» **Da fare**:
- a) Nel testo sul Fiorenzuola, quale squadra aveva fondato Alessandro Aleotti appena un anno prima?
- b) Prosegui il testo sul Fiorenzuola partendo dopo la sua ultima frase.
═══ Testo fornito
A cambiare le cose, a inizio agosto, il ripescaggio del Fiorenzuola in C2. Molti giocatori della stagione precedente non ci sono più e in panchina siede temporaneamente Fabio Querin, un allenatore preso dal settore giovanile: una squadra in vendita, quindi, e da ricostruire quasi da zero, situazione ideale per una proprietà disposta a sperimentare. Tra i vari gruppi interessati all’acquisto spunta, non a caso, Alessandro Aleotti, l’editore e giornalista milanese che appena un anno prima ha fondato il Brera, sedicente terza squadra di Milano assurta a una certa fama giocando la Serie D all’Arena Civica con Walter Zenga in panchina. Non nuovo a mosse mediatiche, Aleotti, a capo di una cordata che dovrebbe comprendere, tra gli altri, i due figli dell’ex deputato democristiano Massimo De Carolis, leader della Maggioranza silenziosa gambizzato dalle Brigate Rosse, ha in mente un progetto innovativo: allestire una rosa di calciatori sudamericani, ma dotati di passaporto italiano («non bisogna pensare immediatamente a Passaportopoli: un terzo degli argentini e metà degli uruguayani hanno o possono avere la cittadinanza italiana»). «Non sono dei Batistuta né dei Recoba», mette subito in chiaro Aleotti, secondo il quale comunque «hanno giocato con Batistuta e Recoba». L’operazione è paragonata a un progetto letterario, «uno dei racconti di Soriano: una squadra tutta sudamericana trapiantata in Pianura Padana», con dei risvolti sociali («il trionfo dell’integrazione»), ma un obiettivo che è prima di tutto sportivo, conquistare la C1 e suscitare entusiasmo in città, e poi economico, valorizzare i calciatori e venderli a squadre di categorie superiori.
══════
═══ Dati estratti
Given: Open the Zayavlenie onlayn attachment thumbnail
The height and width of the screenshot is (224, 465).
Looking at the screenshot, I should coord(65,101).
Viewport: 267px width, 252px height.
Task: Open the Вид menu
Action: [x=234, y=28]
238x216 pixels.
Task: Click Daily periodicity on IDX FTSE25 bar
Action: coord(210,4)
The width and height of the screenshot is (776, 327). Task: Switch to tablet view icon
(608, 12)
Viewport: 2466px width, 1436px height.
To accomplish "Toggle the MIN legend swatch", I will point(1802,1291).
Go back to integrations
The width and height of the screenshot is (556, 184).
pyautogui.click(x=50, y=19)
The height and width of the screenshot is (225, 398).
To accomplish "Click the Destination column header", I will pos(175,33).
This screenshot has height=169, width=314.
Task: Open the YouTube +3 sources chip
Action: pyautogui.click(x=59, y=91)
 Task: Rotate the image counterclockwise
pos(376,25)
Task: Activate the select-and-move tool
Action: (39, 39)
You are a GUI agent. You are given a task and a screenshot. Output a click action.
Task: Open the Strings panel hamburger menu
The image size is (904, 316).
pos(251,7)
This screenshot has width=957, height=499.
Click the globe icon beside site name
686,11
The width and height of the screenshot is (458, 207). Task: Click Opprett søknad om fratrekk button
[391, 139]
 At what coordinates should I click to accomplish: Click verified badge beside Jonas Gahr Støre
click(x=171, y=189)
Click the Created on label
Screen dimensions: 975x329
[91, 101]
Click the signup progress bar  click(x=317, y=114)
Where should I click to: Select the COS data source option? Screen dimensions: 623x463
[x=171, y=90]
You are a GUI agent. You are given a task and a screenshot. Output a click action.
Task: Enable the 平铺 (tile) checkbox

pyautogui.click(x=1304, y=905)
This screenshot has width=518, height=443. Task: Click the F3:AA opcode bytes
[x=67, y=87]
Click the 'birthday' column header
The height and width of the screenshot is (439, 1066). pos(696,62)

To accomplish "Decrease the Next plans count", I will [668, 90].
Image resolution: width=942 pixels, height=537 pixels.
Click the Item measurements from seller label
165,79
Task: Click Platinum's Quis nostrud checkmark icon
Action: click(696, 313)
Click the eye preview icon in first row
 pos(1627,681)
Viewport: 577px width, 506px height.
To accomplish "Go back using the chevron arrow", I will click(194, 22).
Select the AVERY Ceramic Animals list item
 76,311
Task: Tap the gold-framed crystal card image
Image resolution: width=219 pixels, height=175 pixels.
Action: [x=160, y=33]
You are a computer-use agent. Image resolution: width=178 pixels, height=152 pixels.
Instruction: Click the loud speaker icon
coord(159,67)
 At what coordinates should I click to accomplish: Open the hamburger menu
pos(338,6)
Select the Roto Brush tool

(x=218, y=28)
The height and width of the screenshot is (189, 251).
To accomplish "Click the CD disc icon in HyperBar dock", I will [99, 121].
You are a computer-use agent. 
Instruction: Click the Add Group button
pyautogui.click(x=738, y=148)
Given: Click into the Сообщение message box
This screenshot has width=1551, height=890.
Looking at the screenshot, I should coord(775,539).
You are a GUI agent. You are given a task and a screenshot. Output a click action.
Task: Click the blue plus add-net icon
══════
» **Risposte**:
- a) Il Brera.

- b)
 

A fornire la manodopera è la Global Foot Sports, una società argentina fondata nel 1999, guidata dai procuratori Gerardo Zembrino, di origini stabiesi, e Claudio Minniti. La Global, che sostiene di avere la procura di circa cinquecento calciatori, è rappresentata in Italia dal ristoratore ligure Maurizio Montali. Ex calciatore di Serie D, già proprietario del Savona insieme al fratello Gianfranco, Montali è uomo dal multiforme ingegno: in futuro sarà direttore generale dell’Imperia, aprirà pizzerie a Loano dove ospiterà Nicole Minetti, tenterà di acquistare la Lucchese con assegni privi di copertura. Nel 2001 Montali è inoltre partner di Mediastar International, altra agenzia di procuratori, presieduta dall’agente FIFA Salvatore Trunfio, che ha, tra i suoi assistiti, niente meno che Mario Alberto Kempes, destinato a essere l’allenatore e il volto del Fiorenzuola sudamericano.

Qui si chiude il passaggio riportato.